• _Exercise description_: An exact copy of every line from the one holding "You are a computer-use agent." to the end of the entries below is required; leave the pictures out.

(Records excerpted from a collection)
━━━━━━━━━━━━━━━━

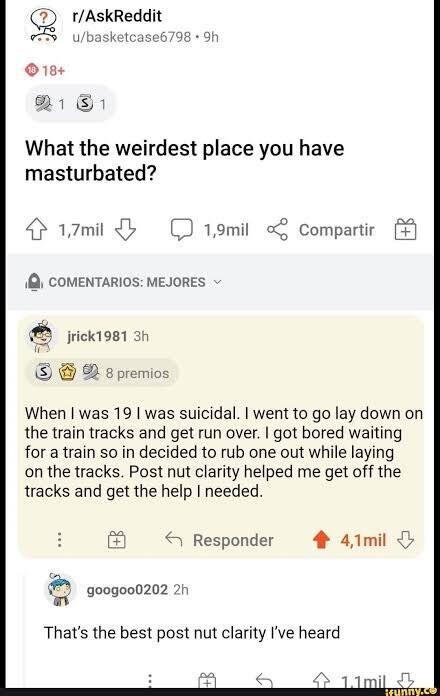Screen dimensions: 440x696
Task: Visit the u/basketcase6798 profile
Action: coord(131,37)
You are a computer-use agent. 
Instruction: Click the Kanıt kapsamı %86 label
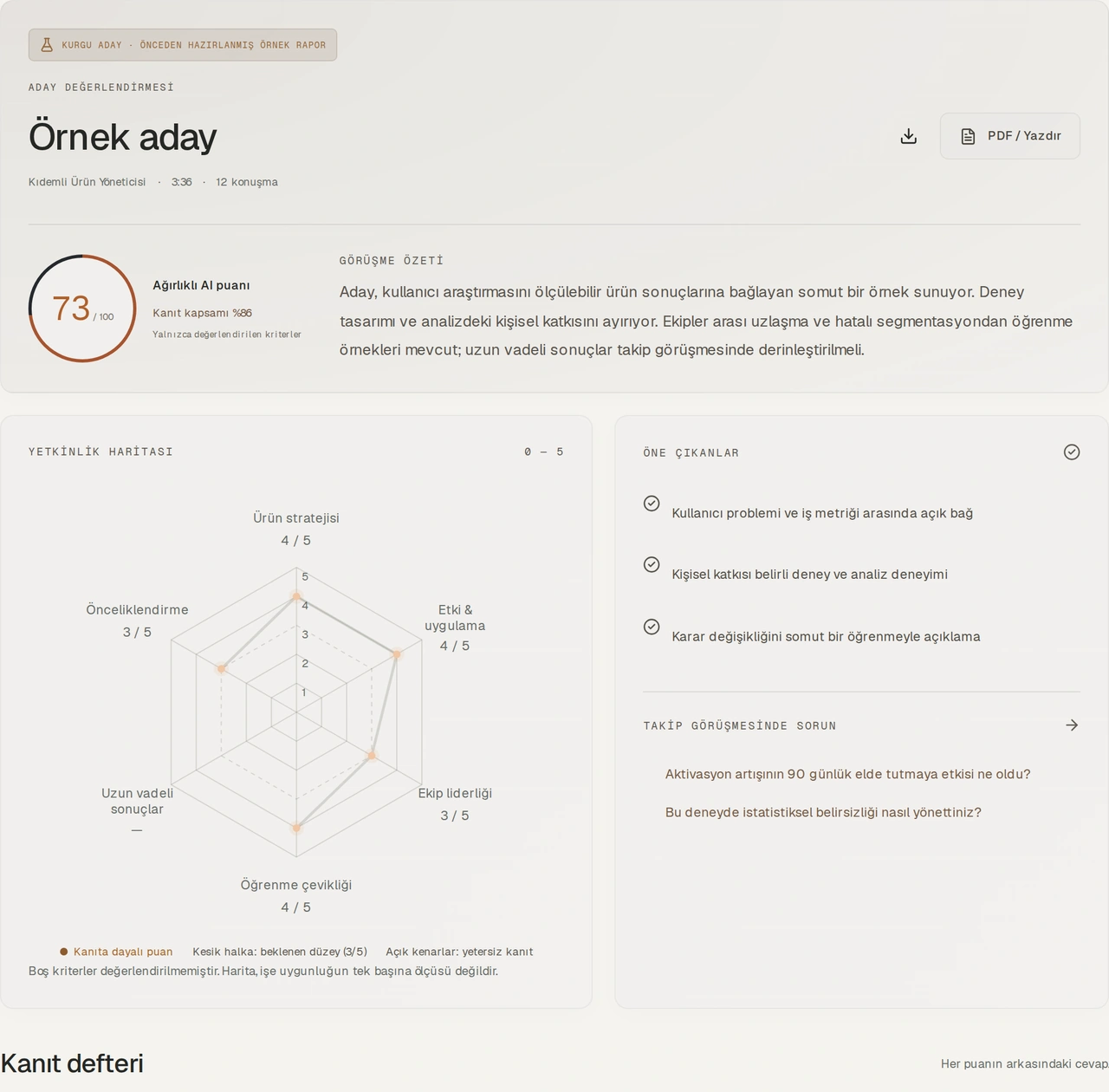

━━━━━━━━━━━━━━━━

• _Exercise response_:
You are a computer-use agent. 
Instruction: Click the Kanıt kapsamı %86 label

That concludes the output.